郑侠聪, 程良伦, 黄国恒, 王敬超   

  1. 广东工业大学 计算机学院, 广东 广州 510006
  • 收稿日期:2023-01-28 出版日期:2024-05-25 发布日期:2024-06-14
  • 通信作者: 黄国恒(1985-),男,副教授,博士,主要研究方向为计算机视觉、机器学习和模式识别等,E-mail:kevinwong@gdut.edu.cn
  • 作者简介:郑侠聪(1996-),男,硕士研究生,主要研究方向为计算机视觉、人工智能,E-mail:413169248@qq.com
  • 基金资助:
    国家自然科学基金资助项目(U20A6003);国家自然科学基金广东联合基金资助项目(U1801263, U1701262, U2001201);广东省信息物理融合系统重点实验室项目(2020B1212060069);佛山市重点领域科技攻关项目(2020001006832)
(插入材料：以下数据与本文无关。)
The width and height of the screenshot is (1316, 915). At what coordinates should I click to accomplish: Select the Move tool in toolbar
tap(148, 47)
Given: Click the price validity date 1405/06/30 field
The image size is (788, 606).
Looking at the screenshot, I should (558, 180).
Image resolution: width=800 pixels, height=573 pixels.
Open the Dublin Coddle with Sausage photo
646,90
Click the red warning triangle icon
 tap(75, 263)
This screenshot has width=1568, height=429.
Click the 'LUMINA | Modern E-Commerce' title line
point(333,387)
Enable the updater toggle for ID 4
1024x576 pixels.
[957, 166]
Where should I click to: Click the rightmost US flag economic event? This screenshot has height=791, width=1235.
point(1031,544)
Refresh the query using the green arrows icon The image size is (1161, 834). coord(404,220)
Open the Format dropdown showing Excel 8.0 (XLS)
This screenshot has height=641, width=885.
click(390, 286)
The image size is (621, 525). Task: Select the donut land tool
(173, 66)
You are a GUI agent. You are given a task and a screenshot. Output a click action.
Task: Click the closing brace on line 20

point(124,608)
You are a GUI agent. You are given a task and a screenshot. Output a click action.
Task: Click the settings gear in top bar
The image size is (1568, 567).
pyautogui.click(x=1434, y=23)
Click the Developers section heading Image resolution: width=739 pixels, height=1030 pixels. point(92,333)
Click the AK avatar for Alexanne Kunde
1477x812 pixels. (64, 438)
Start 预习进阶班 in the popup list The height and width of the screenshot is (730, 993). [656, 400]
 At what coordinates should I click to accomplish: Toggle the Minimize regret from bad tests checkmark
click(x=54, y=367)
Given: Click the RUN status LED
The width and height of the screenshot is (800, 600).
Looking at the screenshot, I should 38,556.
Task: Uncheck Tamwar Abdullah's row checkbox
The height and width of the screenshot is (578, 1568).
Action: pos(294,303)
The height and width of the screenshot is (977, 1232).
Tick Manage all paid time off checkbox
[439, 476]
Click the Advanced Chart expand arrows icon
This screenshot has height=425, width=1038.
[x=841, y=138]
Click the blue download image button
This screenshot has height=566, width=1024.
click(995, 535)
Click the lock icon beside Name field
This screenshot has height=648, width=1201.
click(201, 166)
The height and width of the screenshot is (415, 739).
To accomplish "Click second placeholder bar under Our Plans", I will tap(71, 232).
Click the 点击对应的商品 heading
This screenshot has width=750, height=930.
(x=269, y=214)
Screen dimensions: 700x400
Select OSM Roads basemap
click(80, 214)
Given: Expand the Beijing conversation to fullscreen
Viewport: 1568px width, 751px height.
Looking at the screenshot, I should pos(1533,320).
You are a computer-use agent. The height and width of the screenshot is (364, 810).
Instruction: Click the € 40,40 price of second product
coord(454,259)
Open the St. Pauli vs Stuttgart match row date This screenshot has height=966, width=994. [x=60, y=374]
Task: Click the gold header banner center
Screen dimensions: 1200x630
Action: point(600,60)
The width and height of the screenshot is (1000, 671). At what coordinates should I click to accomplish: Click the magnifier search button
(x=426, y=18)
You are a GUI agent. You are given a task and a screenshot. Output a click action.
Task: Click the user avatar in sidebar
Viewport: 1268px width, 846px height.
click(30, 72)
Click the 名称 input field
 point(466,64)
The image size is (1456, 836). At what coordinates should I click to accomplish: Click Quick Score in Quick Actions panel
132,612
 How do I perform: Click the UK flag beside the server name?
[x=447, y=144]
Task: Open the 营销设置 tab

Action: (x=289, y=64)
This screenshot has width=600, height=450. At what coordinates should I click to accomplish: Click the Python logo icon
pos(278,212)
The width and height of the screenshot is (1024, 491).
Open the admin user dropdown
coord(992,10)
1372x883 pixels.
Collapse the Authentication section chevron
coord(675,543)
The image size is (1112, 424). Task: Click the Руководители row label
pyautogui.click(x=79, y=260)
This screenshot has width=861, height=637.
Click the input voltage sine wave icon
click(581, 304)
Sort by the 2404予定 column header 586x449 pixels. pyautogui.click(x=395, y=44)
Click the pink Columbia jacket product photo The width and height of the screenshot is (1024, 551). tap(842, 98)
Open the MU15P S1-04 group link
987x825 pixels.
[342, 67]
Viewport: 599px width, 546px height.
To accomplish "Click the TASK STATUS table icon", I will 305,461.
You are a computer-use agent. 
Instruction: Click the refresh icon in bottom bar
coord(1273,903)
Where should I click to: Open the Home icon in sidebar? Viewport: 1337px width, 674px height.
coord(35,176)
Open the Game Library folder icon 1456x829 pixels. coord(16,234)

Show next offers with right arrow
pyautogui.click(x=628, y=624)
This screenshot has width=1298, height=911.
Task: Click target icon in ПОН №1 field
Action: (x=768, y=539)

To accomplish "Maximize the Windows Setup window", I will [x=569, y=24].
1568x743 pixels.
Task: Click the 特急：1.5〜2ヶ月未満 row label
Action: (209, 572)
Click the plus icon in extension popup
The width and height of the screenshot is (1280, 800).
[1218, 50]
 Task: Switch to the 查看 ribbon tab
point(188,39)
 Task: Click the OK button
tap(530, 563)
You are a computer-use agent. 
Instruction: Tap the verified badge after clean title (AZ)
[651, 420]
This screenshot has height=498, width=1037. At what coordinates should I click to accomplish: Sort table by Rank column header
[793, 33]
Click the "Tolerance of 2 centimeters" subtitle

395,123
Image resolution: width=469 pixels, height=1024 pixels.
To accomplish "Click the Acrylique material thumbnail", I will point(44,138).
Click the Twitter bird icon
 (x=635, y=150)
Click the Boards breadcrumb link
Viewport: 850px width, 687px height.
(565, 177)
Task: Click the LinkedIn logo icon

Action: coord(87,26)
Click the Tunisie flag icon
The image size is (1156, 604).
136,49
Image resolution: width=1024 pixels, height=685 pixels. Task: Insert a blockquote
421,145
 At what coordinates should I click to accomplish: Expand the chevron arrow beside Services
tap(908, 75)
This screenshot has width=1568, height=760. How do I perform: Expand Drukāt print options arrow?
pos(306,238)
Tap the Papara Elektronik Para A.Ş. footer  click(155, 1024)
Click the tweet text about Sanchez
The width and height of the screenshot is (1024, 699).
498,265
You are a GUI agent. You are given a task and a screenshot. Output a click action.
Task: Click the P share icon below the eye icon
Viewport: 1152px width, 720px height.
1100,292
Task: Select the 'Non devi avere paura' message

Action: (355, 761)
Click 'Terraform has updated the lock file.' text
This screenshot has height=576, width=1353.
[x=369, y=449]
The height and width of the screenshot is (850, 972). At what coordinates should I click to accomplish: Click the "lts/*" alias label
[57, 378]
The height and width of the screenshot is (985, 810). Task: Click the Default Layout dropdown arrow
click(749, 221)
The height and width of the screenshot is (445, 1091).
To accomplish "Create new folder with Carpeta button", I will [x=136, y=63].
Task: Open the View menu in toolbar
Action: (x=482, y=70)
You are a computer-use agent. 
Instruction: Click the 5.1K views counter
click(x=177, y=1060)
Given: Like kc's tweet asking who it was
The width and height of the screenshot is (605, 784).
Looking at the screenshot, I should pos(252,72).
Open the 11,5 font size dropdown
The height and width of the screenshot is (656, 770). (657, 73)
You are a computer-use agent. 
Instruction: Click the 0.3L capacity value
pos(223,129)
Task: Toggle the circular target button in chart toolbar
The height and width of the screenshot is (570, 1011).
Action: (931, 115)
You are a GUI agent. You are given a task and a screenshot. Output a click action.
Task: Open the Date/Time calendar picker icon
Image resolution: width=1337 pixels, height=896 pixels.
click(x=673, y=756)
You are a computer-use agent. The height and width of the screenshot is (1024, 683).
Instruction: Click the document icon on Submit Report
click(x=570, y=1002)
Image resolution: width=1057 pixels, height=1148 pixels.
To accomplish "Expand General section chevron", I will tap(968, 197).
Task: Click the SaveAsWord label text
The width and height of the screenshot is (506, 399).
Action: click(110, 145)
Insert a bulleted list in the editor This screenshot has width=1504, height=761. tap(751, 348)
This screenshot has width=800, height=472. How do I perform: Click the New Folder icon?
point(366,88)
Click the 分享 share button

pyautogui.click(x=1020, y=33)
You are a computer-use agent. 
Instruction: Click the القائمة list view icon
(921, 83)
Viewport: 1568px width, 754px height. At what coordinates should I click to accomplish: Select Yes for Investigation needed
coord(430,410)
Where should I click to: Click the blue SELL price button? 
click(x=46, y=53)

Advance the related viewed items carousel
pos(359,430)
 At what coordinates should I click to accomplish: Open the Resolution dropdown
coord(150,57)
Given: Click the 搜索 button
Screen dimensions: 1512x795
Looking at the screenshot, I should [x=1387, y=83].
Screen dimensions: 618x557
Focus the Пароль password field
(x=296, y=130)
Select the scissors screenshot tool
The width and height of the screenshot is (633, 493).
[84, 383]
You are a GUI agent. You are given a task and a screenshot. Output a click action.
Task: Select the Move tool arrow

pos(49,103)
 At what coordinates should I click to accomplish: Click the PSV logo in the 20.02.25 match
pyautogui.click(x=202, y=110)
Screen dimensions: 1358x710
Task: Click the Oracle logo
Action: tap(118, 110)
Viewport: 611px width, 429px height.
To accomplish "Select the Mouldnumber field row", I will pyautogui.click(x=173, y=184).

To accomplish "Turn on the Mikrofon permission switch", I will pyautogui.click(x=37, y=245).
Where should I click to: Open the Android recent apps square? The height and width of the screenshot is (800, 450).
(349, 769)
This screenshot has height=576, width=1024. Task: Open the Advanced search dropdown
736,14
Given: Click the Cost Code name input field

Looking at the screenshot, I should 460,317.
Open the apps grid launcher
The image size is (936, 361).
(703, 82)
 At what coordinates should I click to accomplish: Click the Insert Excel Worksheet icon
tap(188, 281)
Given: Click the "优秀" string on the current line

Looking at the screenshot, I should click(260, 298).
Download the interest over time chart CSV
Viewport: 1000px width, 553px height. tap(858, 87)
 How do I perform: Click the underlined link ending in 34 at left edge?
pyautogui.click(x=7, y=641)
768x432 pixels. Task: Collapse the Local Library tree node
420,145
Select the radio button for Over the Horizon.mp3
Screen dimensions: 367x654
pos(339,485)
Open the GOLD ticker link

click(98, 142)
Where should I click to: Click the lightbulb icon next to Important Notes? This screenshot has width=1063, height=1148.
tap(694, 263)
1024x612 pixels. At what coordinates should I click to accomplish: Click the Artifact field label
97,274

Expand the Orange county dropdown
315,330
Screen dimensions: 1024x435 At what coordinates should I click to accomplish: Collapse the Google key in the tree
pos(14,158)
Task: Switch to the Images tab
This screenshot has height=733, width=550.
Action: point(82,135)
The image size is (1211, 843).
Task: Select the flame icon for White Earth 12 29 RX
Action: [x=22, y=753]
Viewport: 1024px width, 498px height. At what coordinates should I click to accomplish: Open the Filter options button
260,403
Text Detection in Natural Scenes Embedded Topological Feature

Zheng Xia-cong, Cheng Liang-lun, Huang Guo-heng, Wang Jing-chao   

  1. School of Computer Science and Technology, Guangdong University of Technology, Guangzhou 510006, China
  • Received:2023-01-28 Online:2024-05-25 Published:2024-06-14

摘要: 传统的基于锚点框(anchor box)实现的自然场景文本检测方法中,锚点框容易受到其他文本实例的干扰产生误判或精度降低,且文本实例包含强烈的拓扑特征但并未得到重视,导致在弯曲环形文本检测任务中表现不佳。针对这个问题提出了一种新颖的神经网络结构,引入图卷积神经网络的概念,充分考虑邻近锚点框之间的联系,并融入锚点框的拓扑特征辅助图神经网络的学习,提高整体网络的有效性。在两个公开的自然场景文本检测数据集上进行了消融实验,在公开数据集CTW1500中,本文提出的方法使模型在召回率、精确率、F分数这3个指标上分别提高了3.0%、1.9%以及2.5%,在公开数据集Totel-Text中这3个指标分别是2.2%、1.8%以及2.0%。此外,本文方法还与近年提出的其他文本检测算法进行了比较,实验结果证明本文提出的方法在复杂自然场景下文本检测效果优秀,所提出的模块有利于文本检测性能的提高。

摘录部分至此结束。